- WORK REQUEST -
Only lines that contain the word "price" belong in the answer; copy them from the records below.

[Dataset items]
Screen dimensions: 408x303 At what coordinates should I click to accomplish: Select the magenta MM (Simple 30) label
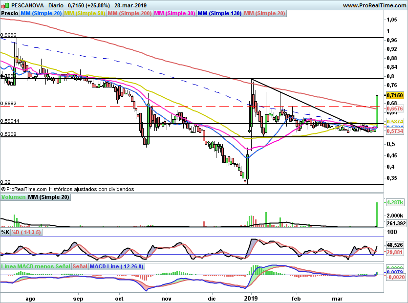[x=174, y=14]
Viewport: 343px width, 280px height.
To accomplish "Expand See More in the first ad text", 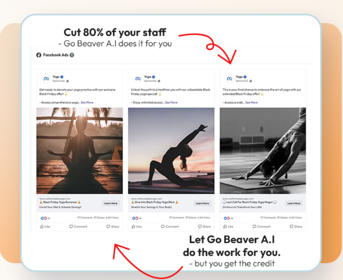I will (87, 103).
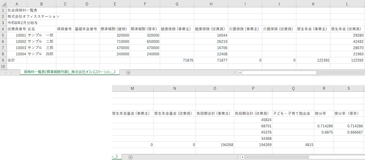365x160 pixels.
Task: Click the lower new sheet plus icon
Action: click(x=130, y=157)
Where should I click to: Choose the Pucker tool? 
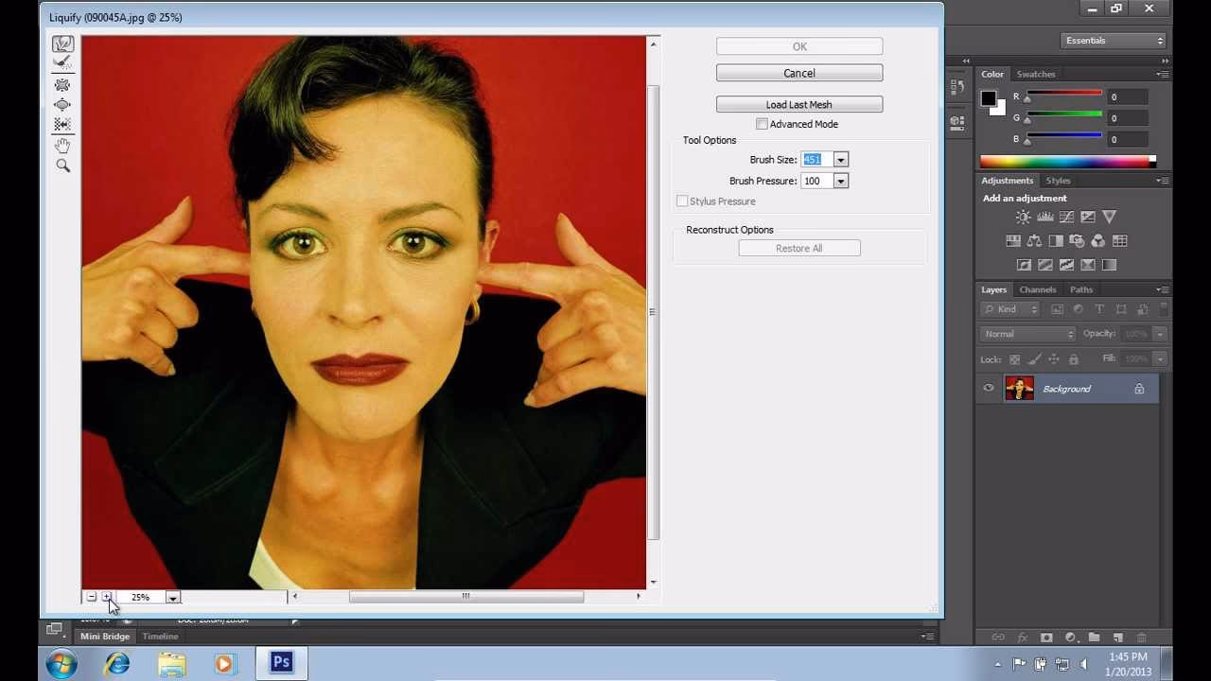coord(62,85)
...
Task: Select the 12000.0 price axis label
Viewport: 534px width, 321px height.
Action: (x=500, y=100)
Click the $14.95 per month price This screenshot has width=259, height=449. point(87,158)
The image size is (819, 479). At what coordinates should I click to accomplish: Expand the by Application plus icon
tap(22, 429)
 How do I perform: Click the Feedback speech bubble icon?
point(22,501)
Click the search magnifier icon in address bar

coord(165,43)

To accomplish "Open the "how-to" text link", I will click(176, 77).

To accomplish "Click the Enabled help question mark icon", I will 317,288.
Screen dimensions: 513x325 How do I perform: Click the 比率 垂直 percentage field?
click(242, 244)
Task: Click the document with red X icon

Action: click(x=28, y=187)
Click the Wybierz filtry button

- OUTPUT FOR THIS TASK -
Task: Select the 12000.0 price axis label
Click the $14.95 per month price This screenshot has width=259, height=449. point(87,158)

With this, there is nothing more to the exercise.